The necessary preparation steps for the benchmark machine:
- Install Rustup
- Add the toolchain mentioned in the rust-toolchain file: rustup toolchain add nightly-2018-04-16
How about rustup toolchain add stable
instead? That would be more consistent with the Julia versioning. I've been running the benchmarks and posting the data only when Julia updates its stable version: 0.6.0, 0.6.1, 0.6.2, etc.
How about
rustup toolchain add stable
instead?
As previously mentioned here, the project relies on the test
crate for the black_box
function, which is currently only available in a nightly Rust compiler. Stabilization of this function is unlikely to happen soon, it is an ongoing concern without a trivial solution.
The only way to make this work with a stable toolchain is to replace black_box
with something that also prevents undesirable optimizations (namely the invariant code motion seen in fib
and a few others). From the experiments I made some months ago, this seemed to be possible with volatile reads and writes. I can look into this again soon.

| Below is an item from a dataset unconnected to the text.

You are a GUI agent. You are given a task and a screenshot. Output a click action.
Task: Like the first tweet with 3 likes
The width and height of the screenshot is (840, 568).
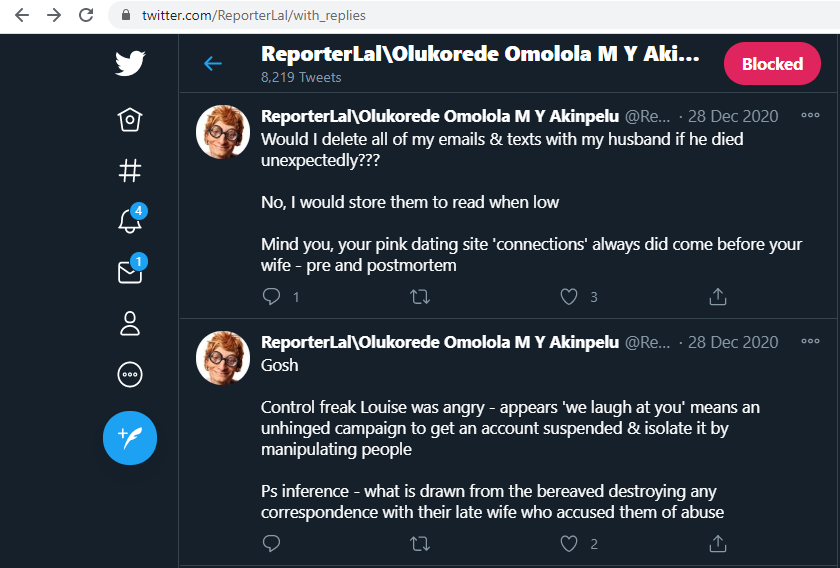[569, 296]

I've been running the benchmarks and posting the data only when Julia updates its stable version: 0.6.0, 0.6.1, 0.6.2, etc.
Would the other microbenchmarks also be updated in the process? Rust has a regular 6-week release cycle, which means that pointing this project to the stable
toolchain will also lead to iteratively updated versions of the compiler.
I think we should go ahead and merge this soon without needing to debate all the fine details of how we get and update the rust compiler, otherwise I fear this may languish and never get merged. Of course, we can open a separate issue about how the rust compiler should be acquired and run.
Sounds good to me. This and #2 look good for merging. I'll use the Rust nightly for now and aim to include Rust data in the julialang.org table and plot when julia-0.7.0 drops.
@johnfgibson, I've given you write access to this repo, so feel free to merge PRs as they seem ready. Let me know if there are any permission issues and we'll get them sorted out.
The Rust code runs fine and produces sensible results. I don't understand Rust well enough to vouch for the code's correctness & consistency with other languages. I see @stevengj reviewed to some extent above. I'll plan to merge in a day or two if I don't hear any objections.
Rust results, with julia-0.7.0-DEV.5096 (7 days old master).
cputime lang
1.000 C
1.080 LuaJIT
1.089 Rust
1.186 Julia
1.450 Go
1.592 Fortran
2.929 Java
4.133 JavaScript
9.964 Matlab
14.072 Mathematica
16.794 Python
69.365 R
515.363 Octave
I haven't run the benchmarks with every language available, but they seem to be roughly in line with my local run:
perf | lang |
---|---|
1.000 | C |
1.060 | Rust |
1.180 | Julia |
Feel free to ask about any other details of the code. I noticed that the readme also contains a list of languages, so maybe I could update that as well? The PR might also be updated in time for the decisions made in #10.
@johnfgibson, just to be sure: will the issue with the Mathematica label, seen in your comment above, be present in the final rendered image?
@waldyrious : No, that Mathematica label problem arose in an inkscape SVG -> PNG conversion needed to post the image to this thread. The SVG that'll appear on julialang.org is just fine.
Is there a reason that you use vectors instead of arrays on the stack? All the Vec
s in directblas::randmatstat
could be turned into fixed-size arrays.
@Vurich, if I'm understanding (it's quite possible that I'm not since I'm not a Rust programmer), that would be comparable to using StaticArrays in Julia. That's a legitimate optimization but in Julia it goes beyond the basics. In Rust, how advanced of a change would that be?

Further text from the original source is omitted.